The answer of the following question are as follows :

The Keynesian economics developed during and after the great depression from the ideas presented by Keynes in his 1936 book.

Now let us discuss determinants of the consumption according to the Keynesian view as follows :

The principal determinant of the Keynesian consumption function is income. however there are at least three theories that modify Keynesian absolute income hypothesis. First, James S. Duesenberry says that consumption depends on relative income.

People tend to consume more lo ‘keep up with the Joneses’. This means that consumption spending is largely influenced by incomes earned by neighbouring households. In other words, it is the relative income that determines consumption. This is called ’emulatory con­sumption’. Duesenberry’s hypothesis is known as ‘relative income hypothesis’. He demon-strates that in the long run MPC = APC, as opposed to Keynes’ short run consumption function hypothesis—MPC < APC .

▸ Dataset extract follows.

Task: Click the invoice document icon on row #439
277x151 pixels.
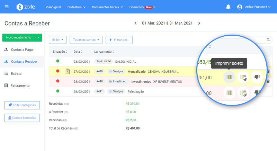Action: tap(68, 72)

Secondly, the Milton Friedman argues that consumption depends on permanent income. Unexpected, transitory incomes have little effect on permanent consumption. Permanent consumption is always associated with permanent income. Friedman’s hypothesis of permanent income also suggests that in the long run, MPC tends to equal APC, i.e., MPC=APC.

Finally, Modigliani, F.A. Ando and R.E. Brumberg in their life cycle hypothesis, argue that people formulate their expenditure plans in accordance with their expected incomes over lifetime i.e., some perception of lifetime incomes. While making consumption decisions, individuals look at the total income to be earned over their lifetime. Modigliani, Andos’ ‘life cycle hypothesis’ also says that in the long run MPC = APC. All these theories hold the same conclusion: APC tends to decline as the income rises.

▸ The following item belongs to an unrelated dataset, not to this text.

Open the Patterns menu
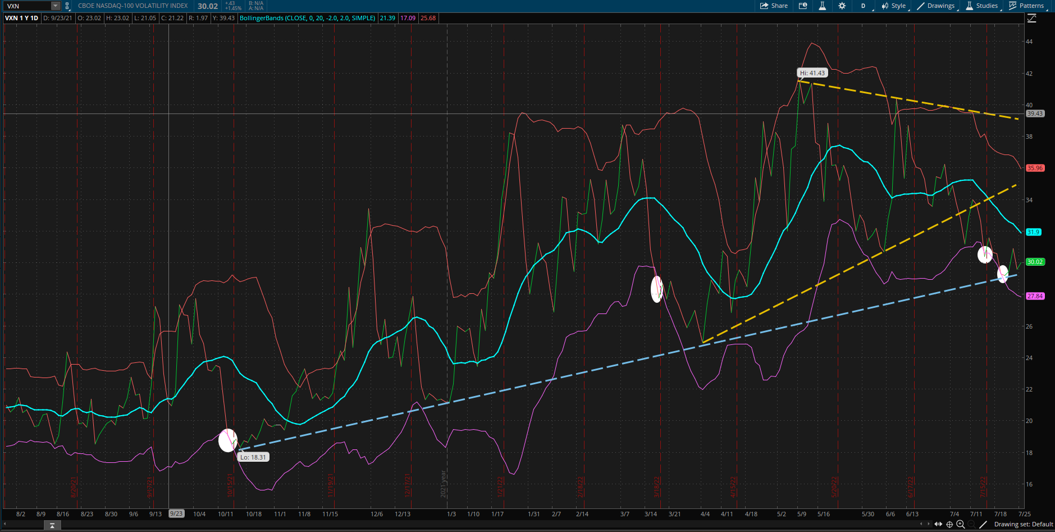 click(x=1026, y=6)
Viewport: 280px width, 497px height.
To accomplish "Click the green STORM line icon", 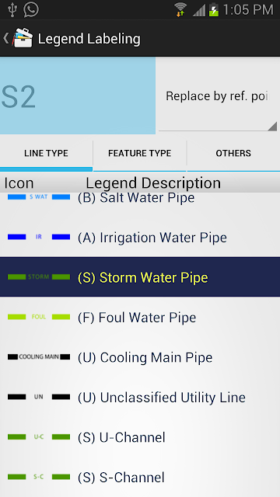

However, besides income, Keynes attached importance to other factors under the headings “objective” and “subjective” or “psychological” factors that determine aggregate consumption. Objective factors are also known as “economic factors” which are subject to change in the short run. Objective or economic factors are also quantifiable. On the other hand, subjective factors are psychological and, hence, are not subject to estimation. In addition, structural factors also influence aggregate consumption spending. Finally, Keynes paid attention to fiscal policy variable as another determinant of aggregate consumption.whenwe show consumption-income relationship, we assume all the above- mentioned determinants of consumption spending to remain constant. As income changes, consumption changes. This is called movement along the consumption function.Similarly, one obtains movement along the saving function when saving changes following a change in income, holding all other determinants of saving constant. But, if one of the subjective, objective or other determinants change then consumption function and saving function would shift. Assuming a constant aggregate income, an increase in the volume of wealth would lead to an increase in consumption—thereby shifting the consumption function upwards and the saving function downwards.

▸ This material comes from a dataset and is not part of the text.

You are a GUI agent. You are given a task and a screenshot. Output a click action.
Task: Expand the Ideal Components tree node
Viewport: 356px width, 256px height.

There are several Objective or economic factors (which undergo change in the short run) that influences consumption function are considered here as follows :

a) Rate of interest.

b) Sales effort.

c) The volume of wealth.

d) Terms of consumer credits.

e) Deferred payments.

Now let's discuss the Keynesian consumption function ie given as follows :

The Keynesian consumption function expresses the level of consumer spending depending on three factors. Yd = disposable income (income after government intervention – e.g. benefits, and taxes)

Where ,

a = autonomous consumption (consumption when income is zero. e.g. even with no income, you may borrow to be able to buy food)
b = marginal propensity to consume (the % of extra income that is spent). Also known as induced consumption.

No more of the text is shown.